When a TV news anchor asked me the difference between the alleged bribery scheme involving former U.N. General Assembly President John Ashe and my own, where I was charged with conspiring to bribe a UN official from 2001 until 2006, I said that from an investigatory perspective, they were opposites.
In 2006 I received a fax from the chair of the UN Procurement Task Force (PTF), Robert Appleton, asking about a contract, a third party, and me. I knew where he was headed, and I ignored him and his fax.
A few months later, a determined Mr. Appleton tracked me down in the UK, where he sent me the same fax. What I didn’t realize was that by then Mr. Appleton was in contact with my employer and was also sharing his findings with the United States Justice Department.
Shortly after the second fax came, my employer fired me. Then my real troubles began. I ultimately pleaded guilty to the UN conspiracy (among other FCPA violations) and served more than a year in a federal prison.

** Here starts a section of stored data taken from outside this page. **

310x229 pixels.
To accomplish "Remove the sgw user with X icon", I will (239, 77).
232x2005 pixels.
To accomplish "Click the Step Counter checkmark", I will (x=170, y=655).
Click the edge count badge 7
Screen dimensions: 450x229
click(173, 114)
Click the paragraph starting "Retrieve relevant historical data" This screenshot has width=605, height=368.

My case wasn’t unique. On other PTF-driven investigations where there was a handoff from the UN to the DOJ, UN employees and contractors ended up serving prison sentences and the UN debarred over 45 outside contractors.
In 2009, the UN Procurement Task Force’s funding expired and wasn’t renewed. Since then, we haven’t heard much about corruption in the UN, until this week.
U.S. Attorney Preet Bharara said at his press conference that “we will be asking: Is bribery business as usual at the UN?” And a spokesperson from the UN said “we just learned of the very serious allegations this morning.”
And therein are the opposites between my prosecution and this week’s news. The new charges were the result of a focused FBI investigation with the UN as a bystander. In my case, an investigation started within the UN and was then shared with the DOJ.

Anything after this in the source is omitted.